Não diria tanto! Quero simplesmente deixar o meu contributo para as presentes e futuras gerações, para os colegas e amigos que gostam da minha música, para a comunidade artística. Há sempre a esperança de "tocar" a imortalidade na criação artística mas os imortais na música são Mozart, Beethoven e Mahler!

É fundador do Festival Internacional de Percussão "Real Percussões", do qual é Diretor Artístico. Quais os principais objetivos deste festival? O que pretendia ao criar esta iniciativa?
Infelizmente, só conseguimos uma edição, em 2004. Entretanto, os tempos difíceis encarregaram-se de dificultar a repetição do evento. Conseguimos alcançar os objetivos que tínhamos na altura, ou seja: 1) criar um evento à volta das percussões para promover o encontro entre alunos, professores e solistas internacionais; 2) criar uma plataforma para incentivar a divulgação e exposição de material de percussão; 3) incentivar a composição para as percussões; 4) promover masterclasses e workshops.

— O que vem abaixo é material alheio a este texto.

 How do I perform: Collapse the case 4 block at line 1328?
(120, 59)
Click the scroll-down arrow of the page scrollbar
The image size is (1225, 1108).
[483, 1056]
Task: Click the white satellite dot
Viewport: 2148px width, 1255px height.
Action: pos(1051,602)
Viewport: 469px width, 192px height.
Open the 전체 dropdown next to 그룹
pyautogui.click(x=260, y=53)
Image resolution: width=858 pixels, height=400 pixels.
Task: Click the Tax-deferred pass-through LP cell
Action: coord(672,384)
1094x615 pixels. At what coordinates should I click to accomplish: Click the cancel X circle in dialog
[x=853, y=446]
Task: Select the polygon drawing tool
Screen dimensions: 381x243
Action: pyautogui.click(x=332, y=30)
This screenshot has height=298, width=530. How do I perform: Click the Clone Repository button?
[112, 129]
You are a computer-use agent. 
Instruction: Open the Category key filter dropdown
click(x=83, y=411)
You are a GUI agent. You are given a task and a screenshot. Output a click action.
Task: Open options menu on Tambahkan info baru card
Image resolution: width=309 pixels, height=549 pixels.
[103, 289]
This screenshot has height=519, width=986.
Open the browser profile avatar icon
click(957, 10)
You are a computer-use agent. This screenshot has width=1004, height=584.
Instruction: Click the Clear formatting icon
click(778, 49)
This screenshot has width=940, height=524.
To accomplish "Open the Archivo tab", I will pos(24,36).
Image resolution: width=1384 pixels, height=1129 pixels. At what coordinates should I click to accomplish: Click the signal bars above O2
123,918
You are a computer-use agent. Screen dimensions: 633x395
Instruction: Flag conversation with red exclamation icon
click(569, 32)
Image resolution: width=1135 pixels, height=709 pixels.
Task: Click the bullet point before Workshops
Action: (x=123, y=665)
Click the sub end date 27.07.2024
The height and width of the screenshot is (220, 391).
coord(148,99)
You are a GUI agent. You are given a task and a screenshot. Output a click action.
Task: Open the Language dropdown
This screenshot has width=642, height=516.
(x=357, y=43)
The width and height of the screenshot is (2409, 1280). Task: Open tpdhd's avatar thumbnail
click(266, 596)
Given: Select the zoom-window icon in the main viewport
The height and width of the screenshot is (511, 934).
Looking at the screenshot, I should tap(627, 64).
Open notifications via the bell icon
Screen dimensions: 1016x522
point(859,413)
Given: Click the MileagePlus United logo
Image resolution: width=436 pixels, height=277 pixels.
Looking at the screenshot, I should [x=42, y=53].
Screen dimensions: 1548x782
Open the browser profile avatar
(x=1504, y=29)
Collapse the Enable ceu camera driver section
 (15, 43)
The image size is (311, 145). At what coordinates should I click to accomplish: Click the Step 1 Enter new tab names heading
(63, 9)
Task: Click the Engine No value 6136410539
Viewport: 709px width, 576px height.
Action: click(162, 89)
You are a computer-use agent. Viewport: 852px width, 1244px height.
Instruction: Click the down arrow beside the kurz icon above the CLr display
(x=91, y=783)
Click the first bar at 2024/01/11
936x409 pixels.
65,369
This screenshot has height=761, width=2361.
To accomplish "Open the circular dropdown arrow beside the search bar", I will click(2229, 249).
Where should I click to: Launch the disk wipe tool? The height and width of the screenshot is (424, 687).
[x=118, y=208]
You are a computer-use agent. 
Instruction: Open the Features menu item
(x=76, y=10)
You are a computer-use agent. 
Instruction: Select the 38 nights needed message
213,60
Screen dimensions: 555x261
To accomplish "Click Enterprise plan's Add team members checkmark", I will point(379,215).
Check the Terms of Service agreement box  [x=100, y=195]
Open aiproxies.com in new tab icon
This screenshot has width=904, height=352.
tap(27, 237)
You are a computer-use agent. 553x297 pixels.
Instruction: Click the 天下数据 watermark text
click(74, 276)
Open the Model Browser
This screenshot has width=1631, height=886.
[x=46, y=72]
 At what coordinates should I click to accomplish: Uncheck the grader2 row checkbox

Artur Pizarro, Natalia Gutman, Bernardo Sassetti, Mário Laginha, Augustin Dumay, Katia e Mariel Labeque e Yuri Bashmet são alguns dos prestigiados nomes com quem já trabalhou. Há algum outro nome que mereça ser aqui lembrado?
Sir John Eliot Gardiner, Pierre Boulez, Kent Nagano, Rostropovitch, Carlos Barreto, Alexandre Frazão, Evandra Gonçalves e Ana Queirós do Doppio Ensemble, entre outros músicos portugueses de prestígio.

O jazz é uma paixão? Considera-o conciliável com outras linguagens musicais, ou esta é uma área à parte?
É sim. Incutida pelo meu pai, em casa a ouvir muitos vinis de Monk, Blakey, Gillespie, Davis, entre outros... Acho que o jazz é perfeitamente conciliável com qualquer outra linguagem musical porque é flexível e moldável num contexto artístico-cultural. Por exemplo, juntar uma big-band e uma orquestra sinfónica no mesmo palco ou, como fazia o Sassetti, criar dois trios num quinteto (CD Ascent), um trio de jazz piano, bateria e contrabaixo utilizando o piano com elemento comum para o trio mais erudito com violoncelo e vibrafone. No entanto, o curso de Jazz tem características únicas pois as suas componentes teóricas e técnicas são específicas, o que faz o músico de Jazz um "especialista" da área. Interessante é perceber na história do Jazz as várias influências de outras linguagens musicais que constituíram as fundações dos vários estilos de Jazz existentes hoje em dia.

Muito obrigado por nos ter concedido esta entrevista. O que espera fazer nos próximos 20 anos cá em Portugal?
Desejo que os próximos vinte anos sejam a continuação destas duas décadas vividas neste que é também o meu país. Desejo acompanhar as minhas mais belas obras, os meus filhos Sara, Beatriz, Vincent e Matis durante bem mais que vinte anos. Se assim for, sentir-me-ei muito realizado e feliz.
Eu é que agradeço a oportunidade e aproveito para vos parabenizar pelo vosso trabalho.